Flavours Column: Chocolate Chip Cookies

Image: Quinn & Katie Photography

The day this recipe was originally published in the paper I was excited for three reasons:
  1. because it's a great recipe,
  2. because of the beautiful photos taken by Quinn & Katie Photography and,
  3. because it's based on the ever popular Cookie Time cookies!
But alas, this final point, and the recipe's point of difference was edited from my published piece. I was disappointed but understand that the paper had to protect itself, and printing what I claim is the recipe for Cookie Time cookies is probably not the smartest idea. So instead I publish it, in full un-edited glory, on my blog. Power to the blogosphere!

This recipe was deciphered from a list of ingredients and quantities that used to be printed on the Cookie Time packet. It was based on the world's largest cookie - a title which Cookie Time held officially until 2008 when they were usurped by some cheeky Americans. I've had this recipe stashed away for years. 

It's an ode to Cookie Time cookies. I grew up with these cookies. They were the cookie all my friends bought from the canteen at lunch time. They were the 'go to' cookie at the corner shop. They were, and are, damn fine cookies. 

I can't say that this is the Cookie Time recipe. Because it's not. It's just a recipe based on what I understood were the ingredients used in Cookie Time cookies, and therefore they taste quite similar. I highly recommend you try some and compare!

Image: Quinn & Katie Photography

Chocolate Chip Cookies
Unabridged version (abridged version published in the Bay of Plenty Times, Weds 10th April 2013).

Remember when you used to eat cookies with a glass of cold milk? I do, because it was yesterday. 

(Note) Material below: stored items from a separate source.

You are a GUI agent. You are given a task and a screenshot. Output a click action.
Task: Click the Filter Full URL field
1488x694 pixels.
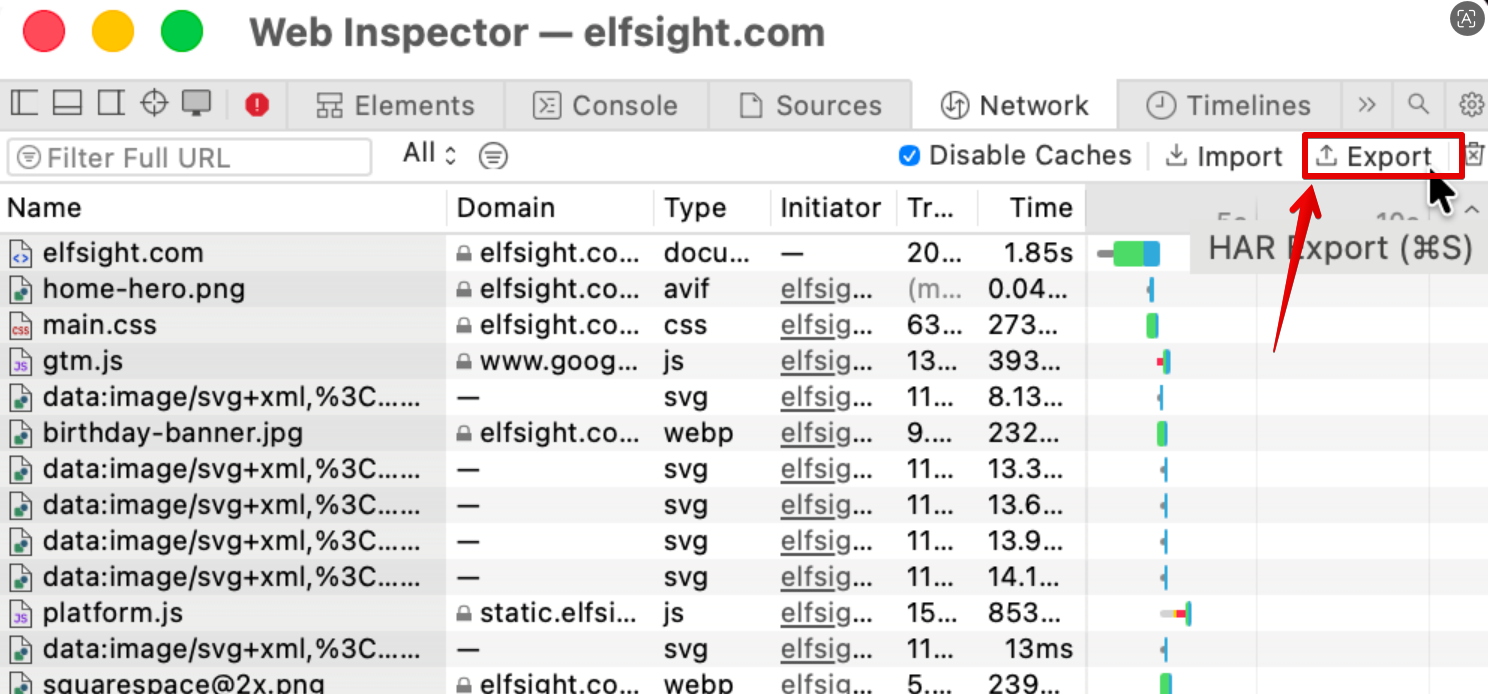[189, 157]
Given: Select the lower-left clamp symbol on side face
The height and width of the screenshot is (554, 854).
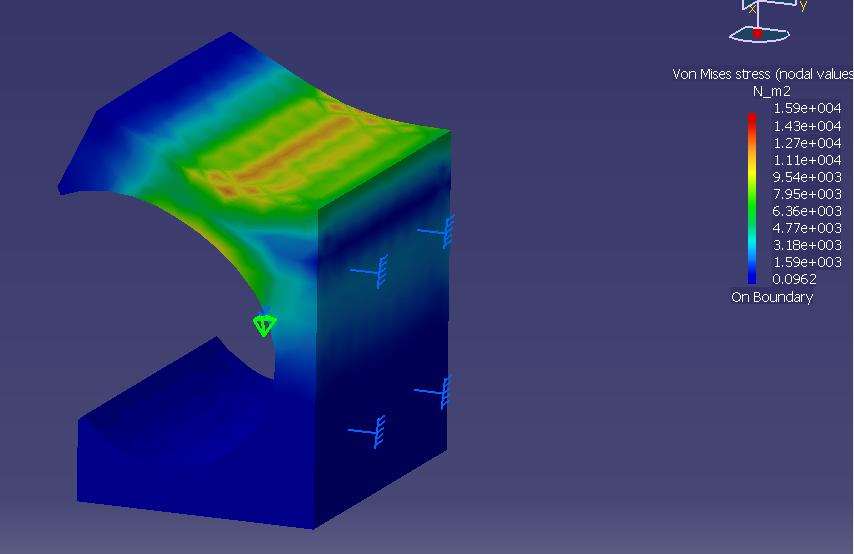Looking at the screenshot, I should (x=370, y=430).
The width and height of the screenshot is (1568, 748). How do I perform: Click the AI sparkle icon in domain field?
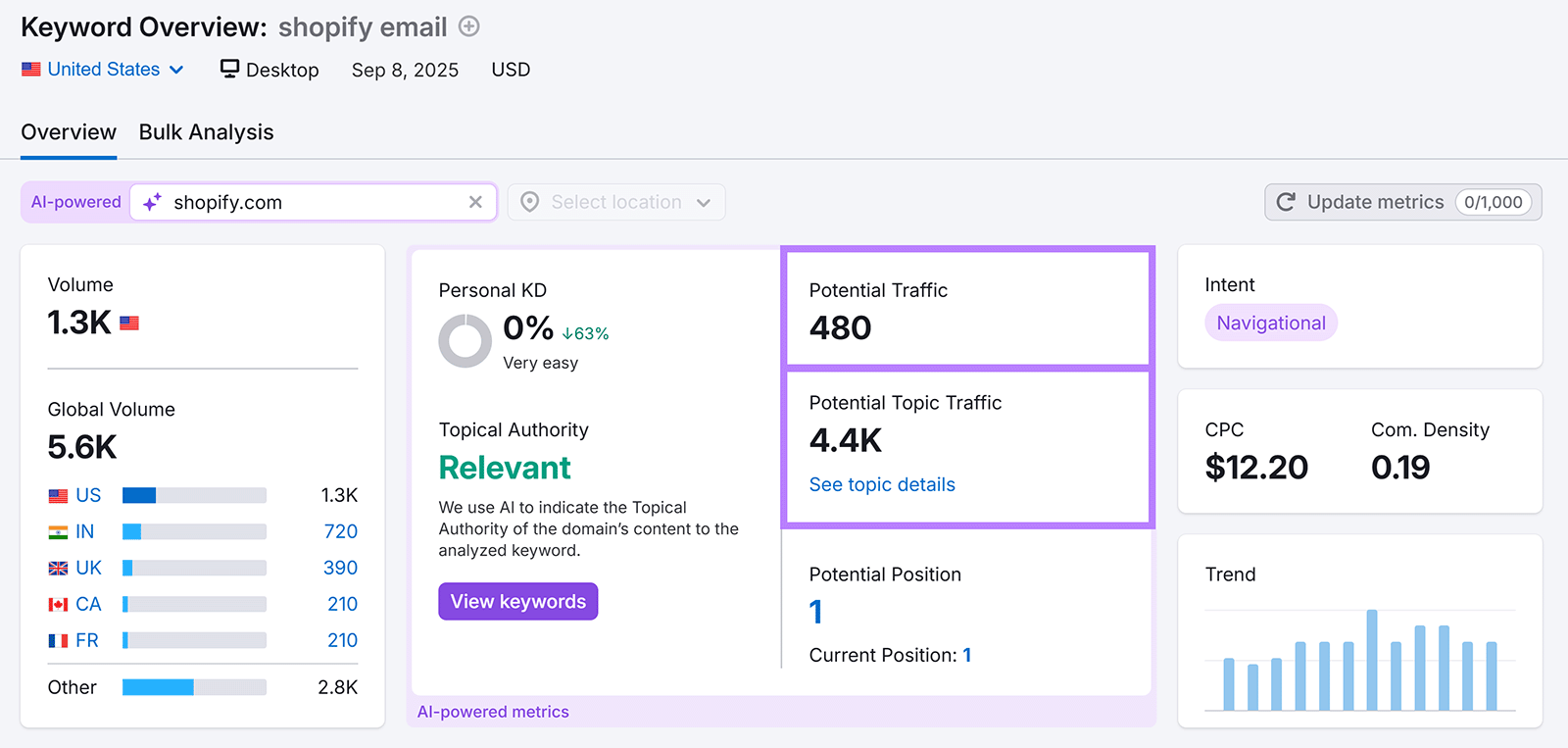coord(152,203)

These cookies are my favourite milk-accompaniment cookies. Especially when eaten warm from the oven while the chocolate is still melty. If they taste familiar it might be because they taste like Cookie Time cookies. Years ago, during art class at college, my friend Melani and I, lacking inspiration and distracting ourselves with food, noticed on the back of the Cookie Time packet a breakdown of ingredients and quantities for Cookie Time’s ‘Biggest Cookie in the World’. Putting into practice the handy skills we’d learned in Math class, we calculated the recipe into normal cookie portions. 

I know you can easily buy Cookie Time cookies, making your own is simply more fun. Enjoy.

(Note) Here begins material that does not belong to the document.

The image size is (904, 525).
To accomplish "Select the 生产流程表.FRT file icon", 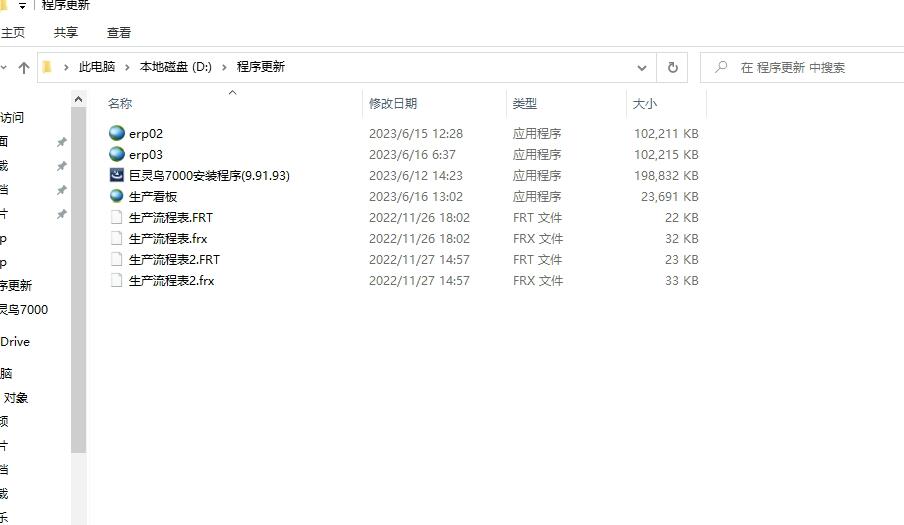I will [x=117, y=217].
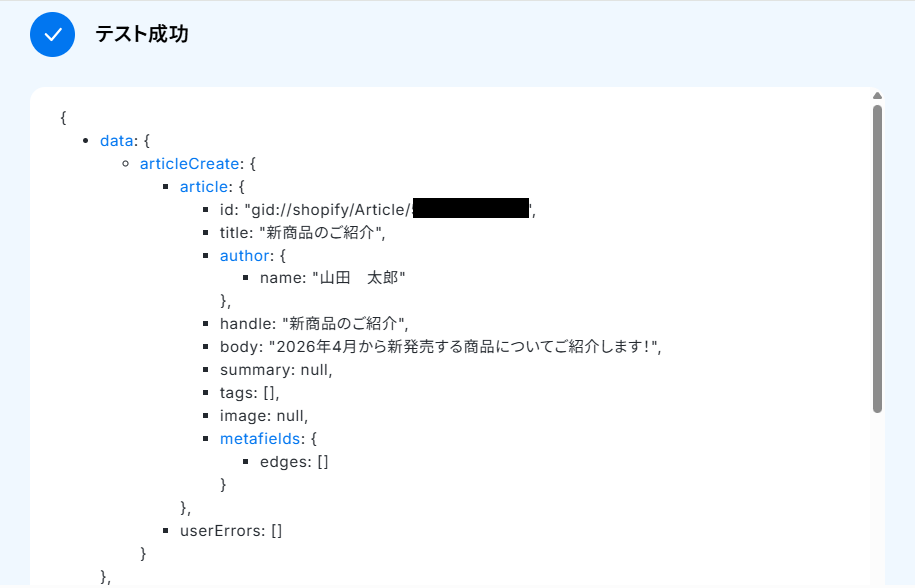Screen dimensions: 915x588
Task: Select the handle field line
Action: tap(314, 323)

200gms dark chocolate (I use Whittaker’s 50% Cocoa)
240g butter
90gms white sugar
150gms soft brown sugar
2 eggs
350gms plain flour
1 tsp baking soda
Pinch of salt
1 tsp vanilla extract (I use Heilala)

To get the real Cookie Time effect, you need to melt down the chocolate, spread it on to a sheet of baking paper and let it set before you start the cookie dough. Once set, break it into chunks of different sizes. You could use chocolate drops but trust me, the end result won’t be as good.

To make the dough, cream the butter and both sugars together until fluffy and pale in colour. Add vanilla then the eggs, one at a time. Beat until well combined. Sift the flour, baking soda and salt together and add to the butter mix. Mix until you have a nice dense cookie dough consistency. Stir in the broken up chocolate.

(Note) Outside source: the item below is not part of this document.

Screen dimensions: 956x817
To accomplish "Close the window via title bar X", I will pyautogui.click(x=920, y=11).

Roughly shape tablespoon sized lumps of dough and place onto a tray lined with baking paper. Bake at 150˚C for approximately 20mins or until golden. Cool on racks.

Weekly Tip: ‘Cream’ butter and sugar means to beat the butter and sugar together until pale. If it hasn’t lightened to a very pale yellow colour then you need to keep beating. Creaming incorporates air into your mix, stopping cookies and cakes from being heavy.